[Items from a data source]
^^^^^^^^

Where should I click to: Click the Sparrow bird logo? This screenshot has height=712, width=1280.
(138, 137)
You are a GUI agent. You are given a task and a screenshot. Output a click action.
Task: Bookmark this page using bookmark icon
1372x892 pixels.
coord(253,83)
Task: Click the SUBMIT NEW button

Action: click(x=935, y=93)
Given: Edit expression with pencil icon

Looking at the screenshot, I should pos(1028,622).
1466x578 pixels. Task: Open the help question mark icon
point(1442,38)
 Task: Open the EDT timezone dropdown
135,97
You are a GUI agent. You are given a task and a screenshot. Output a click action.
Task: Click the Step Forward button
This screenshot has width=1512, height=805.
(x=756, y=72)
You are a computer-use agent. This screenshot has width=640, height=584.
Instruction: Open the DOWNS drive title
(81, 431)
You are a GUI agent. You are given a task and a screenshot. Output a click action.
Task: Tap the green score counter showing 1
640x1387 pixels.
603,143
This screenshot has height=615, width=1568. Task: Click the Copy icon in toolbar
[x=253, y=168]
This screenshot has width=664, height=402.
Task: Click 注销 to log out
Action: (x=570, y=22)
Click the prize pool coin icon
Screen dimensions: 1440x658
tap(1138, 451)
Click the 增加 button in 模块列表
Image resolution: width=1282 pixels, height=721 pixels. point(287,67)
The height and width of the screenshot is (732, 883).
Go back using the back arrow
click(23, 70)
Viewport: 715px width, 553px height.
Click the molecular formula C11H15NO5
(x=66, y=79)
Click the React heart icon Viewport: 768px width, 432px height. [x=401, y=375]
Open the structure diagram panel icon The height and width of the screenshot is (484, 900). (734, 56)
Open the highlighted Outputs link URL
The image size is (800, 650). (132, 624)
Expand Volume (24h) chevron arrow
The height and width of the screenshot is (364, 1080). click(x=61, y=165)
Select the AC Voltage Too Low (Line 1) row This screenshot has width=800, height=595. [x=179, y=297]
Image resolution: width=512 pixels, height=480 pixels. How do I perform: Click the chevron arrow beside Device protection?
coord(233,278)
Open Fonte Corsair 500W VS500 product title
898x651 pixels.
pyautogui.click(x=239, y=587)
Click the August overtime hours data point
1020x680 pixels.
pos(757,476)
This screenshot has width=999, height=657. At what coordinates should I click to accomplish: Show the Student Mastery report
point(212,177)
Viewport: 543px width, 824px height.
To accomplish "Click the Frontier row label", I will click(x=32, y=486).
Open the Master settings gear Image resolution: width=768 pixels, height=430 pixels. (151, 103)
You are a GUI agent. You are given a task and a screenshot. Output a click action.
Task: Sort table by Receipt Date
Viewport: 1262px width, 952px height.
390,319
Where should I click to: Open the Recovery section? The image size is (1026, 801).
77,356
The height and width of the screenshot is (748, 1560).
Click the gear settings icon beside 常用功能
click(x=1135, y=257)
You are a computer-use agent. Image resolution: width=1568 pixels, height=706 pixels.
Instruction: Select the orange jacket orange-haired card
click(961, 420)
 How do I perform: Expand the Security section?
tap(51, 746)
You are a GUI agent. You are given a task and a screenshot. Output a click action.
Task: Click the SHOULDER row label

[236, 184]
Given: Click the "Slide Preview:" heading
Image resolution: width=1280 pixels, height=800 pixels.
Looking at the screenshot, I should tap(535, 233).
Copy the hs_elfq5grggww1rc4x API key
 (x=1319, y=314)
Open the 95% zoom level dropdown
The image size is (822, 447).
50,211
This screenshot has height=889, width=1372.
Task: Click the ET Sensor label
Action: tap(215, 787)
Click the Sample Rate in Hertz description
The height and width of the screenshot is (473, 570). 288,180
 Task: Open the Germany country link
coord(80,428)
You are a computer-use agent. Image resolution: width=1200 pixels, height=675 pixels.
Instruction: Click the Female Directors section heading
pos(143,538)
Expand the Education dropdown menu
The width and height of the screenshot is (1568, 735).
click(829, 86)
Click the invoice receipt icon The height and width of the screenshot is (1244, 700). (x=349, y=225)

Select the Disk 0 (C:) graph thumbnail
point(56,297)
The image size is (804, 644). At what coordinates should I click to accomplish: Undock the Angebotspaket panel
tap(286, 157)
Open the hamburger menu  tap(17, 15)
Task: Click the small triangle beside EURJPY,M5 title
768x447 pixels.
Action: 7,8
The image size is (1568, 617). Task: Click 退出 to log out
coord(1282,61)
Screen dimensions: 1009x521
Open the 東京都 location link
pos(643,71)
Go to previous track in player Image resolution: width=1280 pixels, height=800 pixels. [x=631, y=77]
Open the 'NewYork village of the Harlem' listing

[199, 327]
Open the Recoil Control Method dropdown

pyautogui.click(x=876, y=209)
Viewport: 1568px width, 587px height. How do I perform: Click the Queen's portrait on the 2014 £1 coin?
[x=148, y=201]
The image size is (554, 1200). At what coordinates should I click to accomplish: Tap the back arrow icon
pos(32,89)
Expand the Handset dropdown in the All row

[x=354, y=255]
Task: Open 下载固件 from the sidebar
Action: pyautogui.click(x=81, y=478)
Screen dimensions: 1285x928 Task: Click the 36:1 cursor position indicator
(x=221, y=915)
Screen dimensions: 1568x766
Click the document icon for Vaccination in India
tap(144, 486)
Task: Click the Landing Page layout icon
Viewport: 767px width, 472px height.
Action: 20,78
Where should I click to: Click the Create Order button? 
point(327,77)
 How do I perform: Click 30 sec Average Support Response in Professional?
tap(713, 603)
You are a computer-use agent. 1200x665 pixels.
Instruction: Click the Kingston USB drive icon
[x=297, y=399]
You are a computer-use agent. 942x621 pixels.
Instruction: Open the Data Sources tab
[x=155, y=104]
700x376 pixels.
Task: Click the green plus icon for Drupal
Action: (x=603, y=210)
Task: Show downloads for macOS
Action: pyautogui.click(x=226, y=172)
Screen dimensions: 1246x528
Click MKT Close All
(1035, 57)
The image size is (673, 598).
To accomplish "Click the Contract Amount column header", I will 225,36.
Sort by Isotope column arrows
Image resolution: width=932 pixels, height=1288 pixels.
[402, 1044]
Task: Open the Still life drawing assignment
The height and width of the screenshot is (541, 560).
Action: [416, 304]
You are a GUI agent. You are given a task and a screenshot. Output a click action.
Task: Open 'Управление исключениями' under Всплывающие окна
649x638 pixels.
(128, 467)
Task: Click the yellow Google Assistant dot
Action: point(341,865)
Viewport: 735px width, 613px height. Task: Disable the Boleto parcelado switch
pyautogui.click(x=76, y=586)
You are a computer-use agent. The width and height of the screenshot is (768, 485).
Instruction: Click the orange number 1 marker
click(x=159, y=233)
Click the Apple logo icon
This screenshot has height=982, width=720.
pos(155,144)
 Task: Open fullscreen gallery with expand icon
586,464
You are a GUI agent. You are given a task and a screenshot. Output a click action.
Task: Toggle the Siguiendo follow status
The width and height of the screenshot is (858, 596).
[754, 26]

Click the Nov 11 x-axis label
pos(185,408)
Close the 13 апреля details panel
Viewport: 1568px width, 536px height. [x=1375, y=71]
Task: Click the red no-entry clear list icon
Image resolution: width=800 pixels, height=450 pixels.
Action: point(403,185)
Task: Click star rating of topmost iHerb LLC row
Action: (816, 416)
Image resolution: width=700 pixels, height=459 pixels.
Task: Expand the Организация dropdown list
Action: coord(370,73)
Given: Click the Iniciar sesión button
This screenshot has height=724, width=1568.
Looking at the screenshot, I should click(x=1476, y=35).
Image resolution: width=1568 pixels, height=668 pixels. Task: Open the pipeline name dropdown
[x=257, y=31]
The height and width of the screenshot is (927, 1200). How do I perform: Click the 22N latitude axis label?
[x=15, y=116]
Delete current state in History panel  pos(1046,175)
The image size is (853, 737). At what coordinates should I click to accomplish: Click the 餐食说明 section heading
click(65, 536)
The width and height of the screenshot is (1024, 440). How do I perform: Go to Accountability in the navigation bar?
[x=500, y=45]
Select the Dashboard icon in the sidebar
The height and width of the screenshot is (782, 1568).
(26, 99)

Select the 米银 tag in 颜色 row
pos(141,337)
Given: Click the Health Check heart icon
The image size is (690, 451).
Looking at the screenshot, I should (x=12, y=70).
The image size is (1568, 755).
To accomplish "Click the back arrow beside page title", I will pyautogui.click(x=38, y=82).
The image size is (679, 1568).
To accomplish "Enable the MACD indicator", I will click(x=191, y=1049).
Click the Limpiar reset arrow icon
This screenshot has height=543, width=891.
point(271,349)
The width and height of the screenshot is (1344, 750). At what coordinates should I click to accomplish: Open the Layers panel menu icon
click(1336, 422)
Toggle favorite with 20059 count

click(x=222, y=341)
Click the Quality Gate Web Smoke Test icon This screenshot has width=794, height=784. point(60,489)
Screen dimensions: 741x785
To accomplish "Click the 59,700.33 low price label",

^^^^^^^^

Which of the lines above contain "heart"? Return them all.

Click the React heart icon Viewport: 768px width, 432px height. [x=401, y=375]
Given: Click the Health Check heart icon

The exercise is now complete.